Sat, 01/29/2011 - 13:05 | 916111 Babalooee
Babalooee's picture

Warning: Shameless Stock Promotion

Want sweet light crude at a discount price? Check out a tiny little company in Mississippi ...KFG. Positive cash flow, long time oil people, drilling inexpensive wells in the Wilcox sands. Will do a deep test in the Tuscaloosa late this spring. Step right up.

Sat, 01/29/2011 - 14:47 | 916362 steve from virginia
steve from virginia's picture

The question here is which market is leading, that is, which is a 'real' futures market and which is a kinda-sorta cash market?

The reasoning is that + $90 is too high to support most economic activity so gravity will emerge at some point. This would mean WTI is forward and Brent is cash. Sell Brent front month and buy longer- dated WTI contracts might be a good trade.

Maybe not, predicting petroleum prices is like predicting weather a month out.

The major indexes give us a choice. Drillers who ship to Cushing have the ability to hold crude off the market and let inventories drop and WTI prices firm. They aren't doing so for all sorts of reasons. These are probably the reasons why spare capacity has vanished along with tanker storage.

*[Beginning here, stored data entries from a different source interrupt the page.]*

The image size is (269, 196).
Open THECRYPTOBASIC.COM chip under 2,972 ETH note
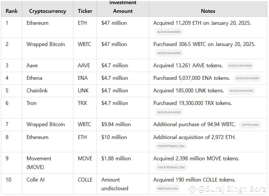171,146
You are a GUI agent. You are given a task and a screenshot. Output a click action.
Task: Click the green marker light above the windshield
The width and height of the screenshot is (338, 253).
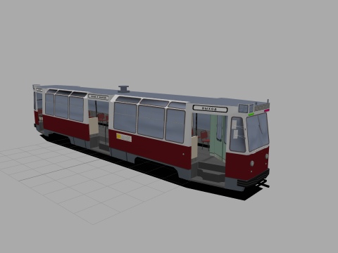pos(251,115)
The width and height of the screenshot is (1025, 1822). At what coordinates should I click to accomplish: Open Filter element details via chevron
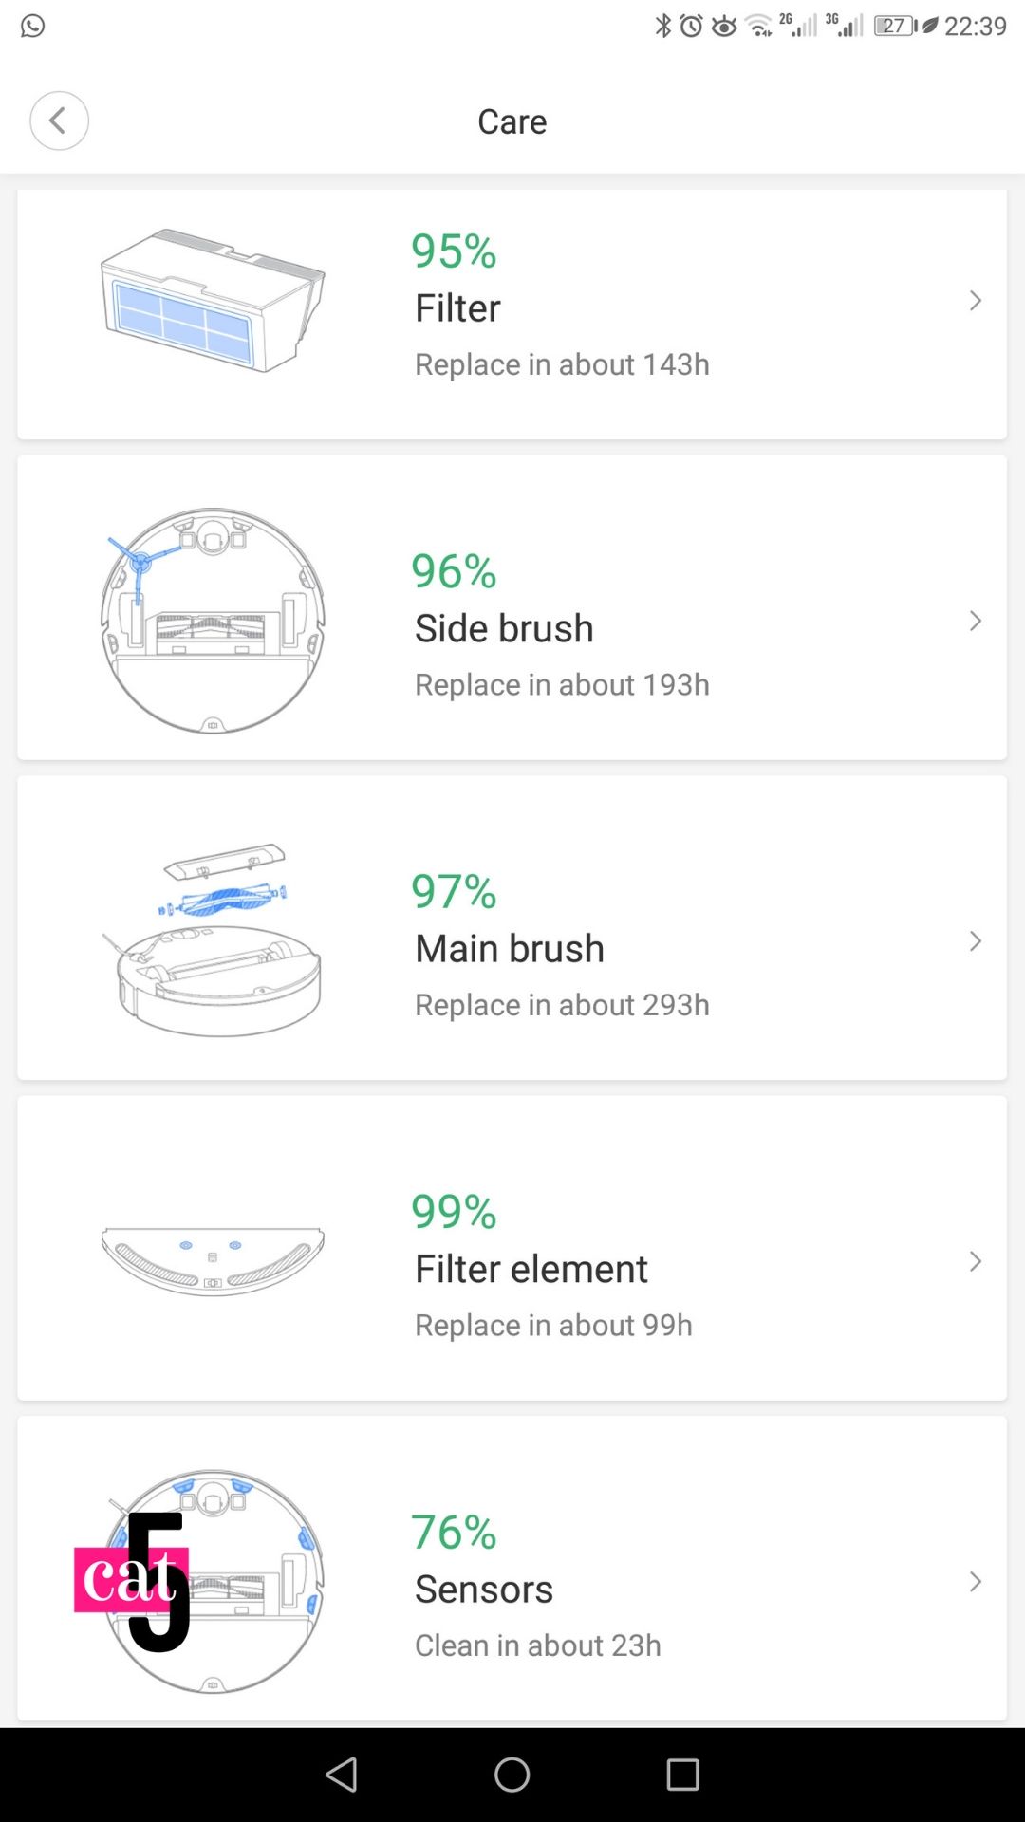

Physical arb is not an issue. The possibility of closing Suez canal means anything that floats will be in demand: the trip around Africa is another 5000 miles which adds/subtracts from Brent's appeal.

The solution to $100 oil is $100 oil -- and demand destruction. This is ongoing but how it all plays out is going to be the surprise.

 

Sat, 01/29/2011 - 17:43 | 916730 Flakmeister
Flakmeister's picture

  Well there are contracts and the need for ongoing cash flow. Short of the a force majeure, "The spice must flow", but I agree there is an element of logic to your argument.

I wonder how much of the disconnect between paper and physical commodities is due to the direct manipulation of markets, i.e. the Fed through its partners deperately trying to keep a lid on things. Try to make the demand destruction occur elsewhere before it has to happen here?